Dengan dialog, diharapkan orangtua akan termotivasi untuk tidak menularkan kebencian atau prasangka apa pun kepada anak. Secara bertahap, orangtua juga diyakini mampu meng­ajarkan anaknya untuk bersikap positif dan menerima keber­adaan orang lain dengan penuh ketulusan. Hal dimaksud paling baik dilakukan melalui keteladanan karena, sebagaimana diingatkan oleh kearifan Sulawesi Tengah, vesia lale vesia muni pakavai 'perbuatan anak pasti meniru orangtuanya'.

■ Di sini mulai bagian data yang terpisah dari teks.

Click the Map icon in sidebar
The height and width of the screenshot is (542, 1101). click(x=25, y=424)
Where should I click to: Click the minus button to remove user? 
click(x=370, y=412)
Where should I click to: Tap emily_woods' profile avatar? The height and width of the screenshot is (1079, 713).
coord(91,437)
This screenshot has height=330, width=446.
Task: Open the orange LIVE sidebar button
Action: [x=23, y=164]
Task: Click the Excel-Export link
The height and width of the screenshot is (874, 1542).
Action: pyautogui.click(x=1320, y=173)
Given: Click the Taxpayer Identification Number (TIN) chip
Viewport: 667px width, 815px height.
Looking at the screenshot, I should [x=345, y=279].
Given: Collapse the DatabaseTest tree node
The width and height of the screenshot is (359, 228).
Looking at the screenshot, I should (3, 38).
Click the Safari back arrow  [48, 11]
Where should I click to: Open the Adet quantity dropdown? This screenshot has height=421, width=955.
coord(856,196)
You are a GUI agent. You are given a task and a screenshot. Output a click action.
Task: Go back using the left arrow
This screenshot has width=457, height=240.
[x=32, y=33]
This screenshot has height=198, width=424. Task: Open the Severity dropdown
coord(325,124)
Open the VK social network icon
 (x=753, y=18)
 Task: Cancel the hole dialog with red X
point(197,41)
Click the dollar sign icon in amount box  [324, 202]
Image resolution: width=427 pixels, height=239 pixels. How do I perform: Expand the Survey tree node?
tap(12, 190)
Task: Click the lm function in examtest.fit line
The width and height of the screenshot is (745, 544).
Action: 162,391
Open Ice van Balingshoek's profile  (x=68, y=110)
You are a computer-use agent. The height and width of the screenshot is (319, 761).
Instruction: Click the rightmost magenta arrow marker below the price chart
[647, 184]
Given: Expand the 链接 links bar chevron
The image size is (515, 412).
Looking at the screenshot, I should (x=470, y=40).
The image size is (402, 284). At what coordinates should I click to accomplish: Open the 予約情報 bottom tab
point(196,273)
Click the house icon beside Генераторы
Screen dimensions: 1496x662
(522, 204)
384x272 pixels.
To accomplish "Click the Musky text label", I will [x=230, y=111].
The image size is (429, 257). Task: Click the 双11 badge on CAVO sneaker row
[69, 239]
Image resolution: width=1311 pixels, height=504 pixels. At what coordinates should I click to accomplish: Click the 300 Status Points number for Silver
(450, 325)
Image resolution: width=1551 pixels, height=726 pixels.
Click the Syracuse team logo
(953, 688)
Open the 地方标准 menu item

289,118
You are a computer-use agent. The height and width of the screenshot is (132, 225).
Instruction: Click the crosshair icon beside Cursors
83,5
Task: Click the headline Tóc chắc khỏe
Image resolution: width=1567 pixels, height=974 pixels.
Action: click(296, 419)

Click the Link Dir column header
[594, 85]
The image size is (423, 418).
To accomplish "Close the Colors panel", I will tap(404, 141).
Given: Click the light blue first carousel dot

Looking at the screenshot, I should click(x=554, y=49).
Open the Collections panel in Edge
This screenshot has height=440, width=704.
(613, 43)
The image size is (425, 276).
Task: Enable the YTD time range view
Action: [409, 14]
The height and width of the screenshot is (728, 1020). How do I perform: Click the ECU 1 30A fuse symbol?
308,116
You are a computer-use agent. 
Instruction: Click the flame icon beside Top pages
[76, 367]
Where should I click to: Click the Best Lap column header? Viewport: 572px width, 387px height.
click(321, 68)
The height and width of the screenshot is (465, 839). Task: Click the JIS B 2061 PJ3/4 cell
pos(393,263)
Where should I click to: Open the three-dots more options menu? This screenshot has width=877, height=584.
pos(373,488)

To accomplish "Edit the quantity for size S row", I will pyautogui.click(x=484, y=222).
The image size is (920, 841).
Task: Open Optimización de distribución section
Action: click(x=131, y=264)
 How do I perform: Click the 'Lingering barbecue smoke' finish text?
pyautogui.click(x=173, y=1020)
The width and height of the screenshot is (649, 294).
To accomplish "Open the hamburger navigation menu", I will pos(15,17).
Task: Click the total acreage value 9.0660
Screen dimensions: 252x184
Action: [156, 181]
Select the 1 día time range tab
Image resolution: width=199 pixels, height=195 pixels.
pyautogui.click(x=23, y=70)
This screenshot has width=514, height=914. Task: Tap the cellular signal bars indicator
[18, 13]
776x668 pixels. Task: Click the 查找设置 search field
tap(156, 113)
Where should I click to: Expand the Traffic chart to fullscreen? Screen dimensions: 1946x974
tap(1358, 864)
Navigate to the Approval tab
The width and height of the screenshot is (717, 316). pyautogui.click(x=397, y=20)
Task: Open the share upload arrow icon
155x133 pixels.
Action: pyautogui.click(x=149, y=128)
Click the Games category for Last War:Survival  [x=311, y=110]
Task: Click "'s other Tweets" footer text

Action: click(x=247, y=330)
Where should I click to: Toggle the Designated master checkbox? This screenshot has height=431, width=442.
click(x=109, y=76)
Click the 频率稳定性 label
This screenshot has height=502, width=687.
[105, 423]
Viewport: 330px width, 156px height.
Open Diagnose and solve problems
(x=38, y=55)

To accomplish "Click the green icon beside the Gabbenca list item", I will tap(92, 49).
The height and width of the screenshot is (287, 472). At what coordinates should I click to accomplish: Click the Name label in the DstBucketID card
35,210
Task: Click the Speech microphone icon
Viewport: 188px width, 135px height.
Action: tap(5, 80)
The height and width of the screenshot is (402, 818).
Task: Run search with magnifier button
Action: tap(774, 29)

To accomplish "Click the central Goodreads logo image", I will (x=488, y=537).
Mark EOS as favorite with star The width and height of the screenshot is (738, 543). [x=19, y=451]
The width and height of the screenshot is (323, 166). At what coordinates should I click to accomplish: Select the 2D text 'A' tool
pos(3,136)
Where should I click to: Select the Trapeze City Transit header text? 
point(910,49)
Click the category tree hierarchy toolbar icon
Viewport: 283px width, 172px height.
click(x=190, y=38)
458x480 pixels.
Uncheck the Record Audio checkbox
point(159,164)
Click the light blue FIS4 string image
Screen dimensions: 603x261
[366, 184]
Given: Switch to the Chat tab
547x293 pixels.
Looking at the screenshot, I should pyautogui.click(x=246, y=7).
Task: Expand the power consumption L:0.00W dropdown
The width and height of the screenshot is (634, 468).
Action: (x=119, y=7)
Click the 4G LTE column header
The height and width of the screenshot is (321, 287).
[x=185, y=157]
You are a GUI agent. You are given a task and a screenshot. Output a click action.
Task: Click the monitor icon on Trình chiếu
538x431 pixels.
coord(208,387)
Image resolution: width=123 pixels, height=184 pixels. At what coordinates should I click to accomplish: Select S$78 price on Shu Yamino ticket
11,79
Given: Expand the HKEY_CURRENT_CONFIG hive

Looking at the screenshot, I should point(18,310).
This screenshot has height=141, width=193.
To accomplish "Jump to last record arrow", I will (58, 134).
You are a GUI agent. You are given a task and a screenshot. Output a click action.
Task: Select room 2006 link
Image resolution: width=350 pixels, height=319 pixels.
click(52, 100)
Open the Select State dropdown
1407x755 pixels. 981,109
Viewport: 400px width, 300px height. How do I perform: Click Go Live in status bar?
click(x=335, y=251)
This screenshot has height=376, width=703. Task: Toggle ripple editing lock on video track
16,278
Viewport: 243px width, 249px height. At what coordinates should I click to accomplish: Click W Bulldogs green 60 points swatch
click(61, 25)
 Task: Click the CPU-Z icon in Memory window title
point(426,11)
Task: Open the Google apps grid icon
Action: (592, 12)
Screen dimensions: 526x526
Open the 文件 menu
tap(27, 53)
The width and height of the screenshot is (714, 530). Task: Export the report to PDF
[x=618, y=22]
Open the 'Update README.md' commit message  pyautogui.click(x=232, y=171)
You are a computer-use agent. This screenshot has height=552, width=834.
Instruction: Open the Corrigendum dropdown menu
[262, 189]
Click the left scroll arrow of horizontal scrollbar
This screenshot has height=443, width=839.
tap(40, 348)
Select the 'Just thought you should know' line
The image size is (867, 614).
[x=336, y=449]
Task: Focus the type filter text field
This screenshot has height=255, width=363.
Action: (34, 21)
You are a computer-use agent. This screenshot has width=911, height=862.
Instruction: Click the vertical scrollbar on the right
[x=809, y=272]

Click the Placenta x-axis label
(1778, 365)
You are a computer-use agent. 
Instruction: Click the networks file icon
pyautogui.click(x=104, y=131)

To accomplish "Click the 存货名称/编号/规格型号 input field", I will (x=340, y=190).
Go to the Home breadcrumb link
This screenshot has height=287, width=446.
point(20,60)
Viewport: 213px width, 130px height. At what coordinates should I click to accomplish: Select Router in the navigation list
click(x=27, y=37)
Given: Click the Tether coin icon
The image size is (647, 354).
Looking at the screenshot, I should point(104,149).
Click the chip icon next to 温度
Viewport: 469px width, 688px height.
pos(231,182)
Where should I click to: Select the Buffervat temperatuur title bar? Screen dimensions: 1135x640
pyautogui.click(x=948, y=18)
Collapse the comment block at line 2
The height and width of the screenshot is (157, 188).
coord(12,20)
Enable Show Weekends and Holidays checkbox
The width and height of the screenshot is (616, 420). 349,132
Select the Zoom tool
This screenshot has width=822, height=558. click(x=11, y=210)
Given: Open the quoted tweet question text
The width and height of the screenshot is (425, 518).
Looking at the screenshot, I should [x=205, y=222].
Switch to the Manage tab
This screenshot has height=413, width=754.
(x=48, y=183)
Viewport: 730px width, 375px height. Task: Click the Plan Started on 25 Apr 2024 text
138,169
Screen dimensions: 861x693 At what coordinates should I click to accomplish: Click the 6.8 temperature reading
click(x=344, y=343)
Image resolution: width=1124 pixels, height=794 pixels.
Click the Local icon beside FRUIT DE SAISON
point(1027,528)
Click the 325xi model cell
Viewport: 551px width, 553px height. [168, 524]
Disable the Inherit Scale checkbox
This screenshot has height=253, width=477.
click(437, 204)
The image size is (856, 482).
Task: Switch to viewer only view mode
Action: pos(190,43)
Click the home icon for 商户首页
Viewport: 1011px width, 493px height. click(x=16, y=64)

Orang Tua Tidak Terpancing

Jika terjadi kekerasan terhadap anak di sekolah, baik dilaku­kan oleh guru maupun sesama pelajar, orangtua hendaknya tak lantas terpancing untuk datang ke sekolah dan melakukan pem­balasan seperti peristiwa di SMPN 4 Lolak (Bolmong, Sulawesi Utara), SDN 31 Meliau (Sanggau, Kalimantan Ba­rat), dan lainnya yang mungkin tak diberitakan media. Seba­liknya, orangtua perlu me­ngajak sekolah agar bersama lerai kekerasan sebelum menjadi teror. Perlu dicamkan bahwa kekerasan maupun teror adakalanya bisa berujung maut seperti ditegaskan kearifan lokal Bali yen dugas pagerenge ento pacepukanga teken Widine, sinah ada mati, maka siapa pun sepatutnya jangan pernah memberikan ruang bagi kekerasan.

Tak bisa disangkal bahwa memang masih ada segelintir guru yang bangga dengan ke­ke­rasan, sebab menganggapnya sebagai media komunikasi paling efektif. Mereka sering masih menganggap peserta didik sebagai obyek pasif yang permisif dan submisif, sehingga bisa diperlakukan sewenang-wenang. Untuk menutupi keterbatasan pe­ma­­haman dan pengetahuan­nya terhadap ma­teri yang diajarkan, sebagian guru juga kerap menggunakan kekerasan. Setiap pertanyaan atau sikap kritis dari siswa akan ditanggapi dengan hardikan atau hukuman fisik. Aki­batnya, siswa enggan mengemukakan pen­dapatnya dan guru tadi pun leluasa mengajar semampu dan semaunya, tanpa pernah tergerak untuk mengembangkan diri. Guru sema­cam ini tentunya perlu dievaluasi, dibina, dan dijatuhi sanksi oleh pimpinan seko­lah, berdasarkan aduan orangtua disertai buk­ti-bukti valid, agar tak mengulangi perbuatannya.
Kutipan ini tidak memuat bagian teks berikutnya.